## Your task
Would you please copy every line from the records that contains the word "will"?
Source data Block Start
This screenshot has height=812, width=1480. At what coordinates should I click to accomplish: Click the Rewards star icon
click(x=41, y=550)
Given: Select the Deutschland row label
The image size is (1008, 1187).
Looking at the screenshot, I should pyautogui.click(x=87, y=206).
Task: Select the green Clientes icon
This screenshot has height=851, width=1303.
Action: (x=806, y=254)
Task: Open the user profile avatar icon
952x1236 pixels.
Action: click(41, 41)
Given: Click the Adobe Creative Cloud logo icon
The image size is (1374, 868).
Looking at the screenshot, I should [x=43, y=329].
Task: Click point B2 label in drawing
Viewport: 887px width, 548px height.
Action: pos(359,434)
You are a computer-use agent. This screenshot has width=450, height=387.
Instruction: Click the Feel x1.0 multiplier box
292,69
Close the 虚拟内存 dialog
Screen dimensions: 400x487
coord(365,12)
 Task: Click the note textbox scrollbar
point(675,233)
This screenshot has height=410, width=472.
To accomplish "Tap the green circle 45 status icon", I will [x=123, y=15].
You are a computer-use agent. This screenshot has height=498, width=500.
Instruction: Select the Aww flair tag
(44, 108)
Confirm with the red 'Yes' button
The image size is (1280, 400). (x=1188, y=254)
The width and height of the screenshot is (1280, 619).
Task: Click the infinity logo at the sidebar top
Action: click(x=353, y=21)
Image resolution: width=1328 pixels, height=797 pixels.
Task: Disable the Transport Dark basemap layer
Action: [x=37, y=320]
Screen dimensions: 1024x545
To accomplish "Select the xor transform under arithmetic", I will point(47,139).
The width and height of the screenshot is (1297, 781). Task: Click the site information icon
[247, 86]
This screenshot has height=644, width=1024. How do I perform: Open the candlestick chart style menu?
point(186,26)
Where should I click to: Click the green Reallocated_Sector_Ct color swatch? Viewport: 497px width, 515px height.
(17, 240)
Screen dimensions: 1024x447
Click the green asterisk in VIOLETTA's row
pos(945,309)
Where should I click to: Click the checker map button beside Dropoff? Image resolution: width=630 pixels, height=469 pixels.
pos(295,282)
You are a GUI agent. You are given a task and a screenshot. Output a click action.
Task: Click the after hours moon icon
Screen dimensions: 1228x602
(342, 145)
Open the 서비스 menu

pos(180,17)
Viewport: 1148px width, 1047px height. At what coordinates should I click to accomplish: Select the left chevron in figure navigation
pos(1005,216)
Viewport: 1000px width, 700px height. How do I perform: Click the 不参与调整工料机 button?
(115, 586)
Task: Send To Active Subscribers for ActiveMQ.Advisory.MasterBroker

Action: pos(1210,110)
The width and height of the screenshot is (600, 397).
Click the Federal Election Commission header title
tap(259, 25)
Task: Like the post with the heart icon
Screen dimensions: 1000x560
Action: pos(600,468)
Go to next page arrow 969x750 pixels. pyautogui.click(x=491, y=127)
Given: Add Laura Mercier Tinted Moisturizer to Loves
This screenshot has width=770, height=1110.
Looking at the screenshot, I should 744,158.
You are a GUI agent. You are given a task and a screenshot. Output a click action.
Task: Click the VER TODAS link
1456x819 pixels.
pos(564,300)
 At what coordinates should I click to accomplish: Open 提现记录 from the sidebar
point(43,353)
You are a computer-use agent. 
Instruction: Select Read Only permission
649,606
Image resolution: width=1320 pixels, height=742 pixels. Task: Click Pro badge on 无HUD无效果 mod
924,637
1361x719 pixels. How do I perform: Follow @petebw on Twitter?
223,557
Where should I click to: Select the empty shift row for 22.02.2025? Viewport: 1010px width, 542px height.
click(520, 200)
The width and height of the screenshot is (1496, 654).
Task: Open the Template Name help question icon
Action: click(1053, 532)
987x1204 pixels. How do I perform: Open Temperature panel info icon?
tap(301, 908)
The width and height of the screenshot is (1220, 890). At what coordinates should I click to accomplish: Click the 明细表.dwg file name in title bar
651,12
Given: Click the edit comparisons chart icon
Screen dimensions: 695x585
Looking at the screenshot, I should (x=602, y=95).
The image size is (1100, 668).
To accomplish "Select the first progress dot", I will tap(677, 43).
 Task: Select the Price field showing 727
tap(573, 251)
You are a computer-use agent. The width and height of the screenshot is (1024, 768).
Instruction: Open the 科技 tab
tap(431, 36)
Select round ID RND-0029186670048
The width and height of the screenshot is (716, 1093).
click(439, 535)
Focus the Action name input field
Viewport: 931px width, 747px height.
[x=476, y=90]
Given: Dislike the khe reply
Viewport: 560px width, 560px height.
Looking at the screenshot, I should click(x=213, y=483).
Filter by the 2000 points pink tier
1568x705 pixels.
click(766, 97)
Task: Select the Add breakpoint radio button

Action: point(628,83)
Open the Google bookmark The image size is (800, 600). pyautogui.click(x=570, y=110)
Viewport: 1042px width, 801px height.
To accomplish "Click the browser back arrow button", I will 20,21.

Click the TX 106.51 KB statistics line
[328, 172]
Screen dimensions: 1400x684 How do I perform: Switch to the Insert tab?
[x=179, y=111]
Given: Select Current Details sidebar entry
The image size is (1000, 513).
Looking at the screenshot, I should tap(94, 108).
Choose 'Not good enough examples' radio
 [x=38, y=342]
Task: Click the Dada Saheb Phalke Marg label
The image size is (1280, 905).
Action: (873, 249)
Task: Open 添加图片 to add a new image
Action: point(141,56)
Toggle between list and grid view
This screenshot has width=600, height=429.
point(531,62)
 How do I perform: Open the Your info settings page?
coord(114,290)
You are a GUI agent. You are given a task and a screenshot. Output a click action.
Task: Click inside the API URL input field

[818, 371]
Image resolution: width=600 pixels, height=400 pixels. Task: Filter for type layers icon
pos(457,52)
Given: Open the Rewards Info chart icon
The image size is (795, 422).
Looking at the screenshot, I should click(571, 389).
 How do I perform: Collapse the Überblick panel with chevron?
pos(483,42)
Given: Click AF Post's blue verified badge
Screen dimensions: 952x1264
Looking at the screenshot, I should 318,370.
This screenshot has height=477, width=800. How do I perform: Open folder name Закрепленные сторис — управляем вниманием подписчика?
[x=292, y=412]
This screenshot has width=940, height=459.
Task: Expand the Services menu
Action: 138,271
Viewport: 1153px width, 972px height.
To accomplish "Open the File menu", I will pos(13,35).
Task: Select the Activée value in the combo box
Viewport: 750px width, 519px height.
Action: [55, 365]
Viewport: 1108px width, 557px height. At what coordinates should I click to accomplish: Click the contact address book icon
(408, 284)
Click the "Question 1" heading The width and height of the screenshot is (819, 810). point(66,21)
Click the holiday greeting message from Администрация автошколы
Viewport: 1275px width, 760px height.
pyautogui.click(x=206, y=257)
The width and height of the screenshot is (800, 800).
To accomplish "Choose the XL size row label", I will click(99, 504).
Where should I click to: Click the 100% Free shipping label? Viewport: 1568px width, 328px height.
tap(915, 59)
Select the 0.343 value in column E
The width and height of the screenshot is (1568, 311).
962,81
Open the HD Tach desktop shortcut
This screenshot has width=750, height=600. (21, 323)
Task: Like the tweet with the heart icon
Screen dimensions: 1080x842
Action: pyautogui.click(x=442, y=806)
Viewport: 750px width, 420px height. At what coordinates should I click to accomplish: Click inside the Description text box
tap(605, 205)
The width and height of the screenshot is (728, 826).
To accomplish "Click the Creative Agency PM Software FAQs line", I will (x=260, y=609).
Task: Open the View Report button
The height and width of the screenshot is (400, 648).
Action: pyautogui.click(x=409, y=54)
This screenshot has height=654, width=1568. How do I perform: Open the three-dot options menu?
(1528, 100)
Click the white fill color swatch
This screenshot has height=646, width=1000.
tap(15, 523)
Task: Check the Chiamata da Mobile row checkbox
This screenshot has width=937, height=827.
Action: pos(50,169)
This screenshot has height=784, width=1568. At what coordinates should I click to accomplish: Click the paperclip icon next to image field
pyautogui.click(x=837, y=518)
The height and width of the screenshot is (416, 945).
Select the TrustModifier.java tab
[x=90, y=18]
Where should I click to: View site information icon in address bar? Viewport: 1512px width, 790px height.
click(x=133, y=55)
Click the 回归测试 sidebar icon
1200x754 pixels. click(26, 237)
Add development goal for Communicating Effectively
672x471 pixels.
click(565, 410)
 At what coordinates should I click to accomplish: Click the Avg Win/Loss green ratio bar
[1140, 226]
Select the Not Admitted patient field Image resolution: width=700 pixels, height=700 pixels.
Source data Block End
## Solution for this task
To accomplish "Tap the green circle 45 status icon", I will [x=123, y=15].
To accomplish "Select the xor transform under arithmetic", I will point(47,139).
To accomplish "Select the first progress dot", I will tap(677, 43).
To accomplish "Click the browser back arrow button", I will 20,21.
To accomplish "Open the File menu", I will pos(13,35).
To accomplish "Choose the XL size row label", I will click(99, 504).
To accomplish "Click the Creative Agency PM Software FAQs line", I will (x=260, y=609).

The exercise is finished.